WHAT IS NEEDED: Print the text of every one of the records below word for word, leaving out the pictures.

LISTING:
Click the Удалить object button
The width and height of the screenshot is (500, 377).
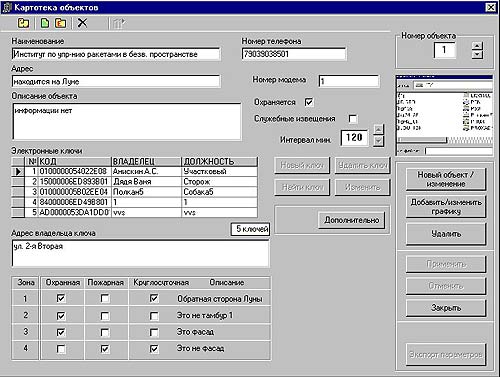[446, 234]
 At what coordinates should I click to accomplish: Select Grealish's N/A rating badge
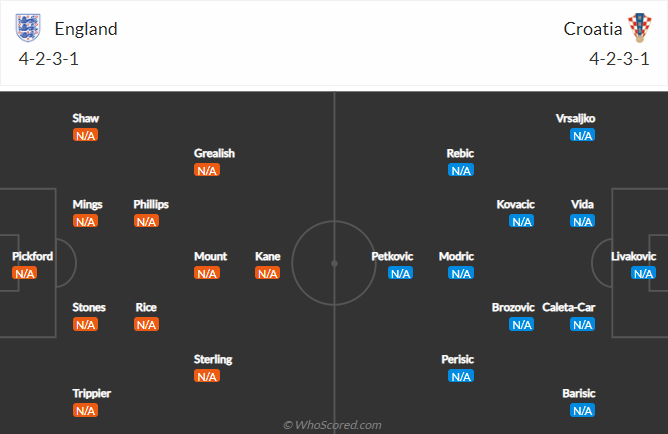click(x=207, y=170)
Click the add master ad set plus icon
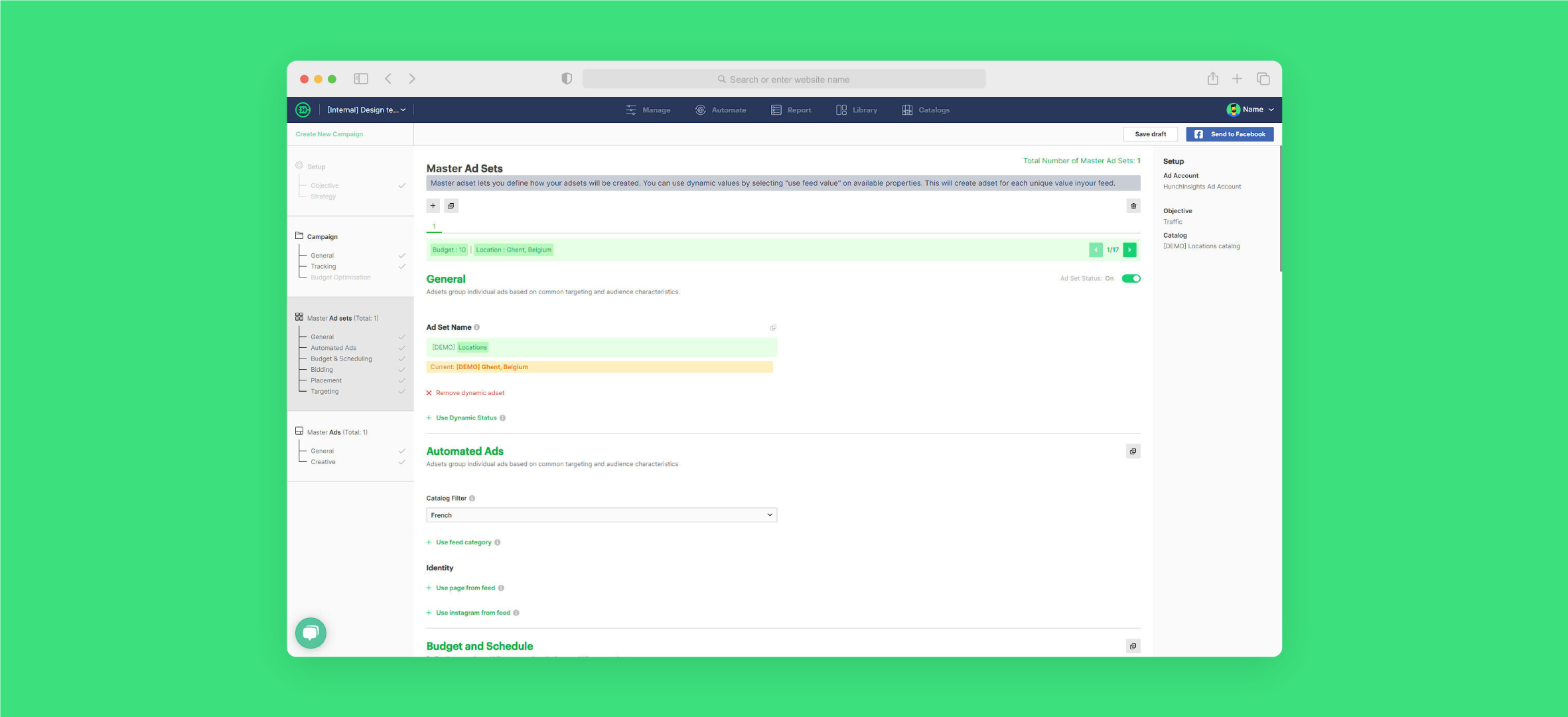The width and height of the screenshot is (1568, 717). tap(433, 206)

WRITTEN ANSWER:
Click the Удалить object button
The width and height of the screenshot is (500, 377).
[446, 234]
 At what coordinates should I click to accomplish: Select Grealish's N/A rating badge
click(x=207, y=170)
Click the add master ad set plus icon
The width and height of the screenshot is (1568, 717). tap(433, 206)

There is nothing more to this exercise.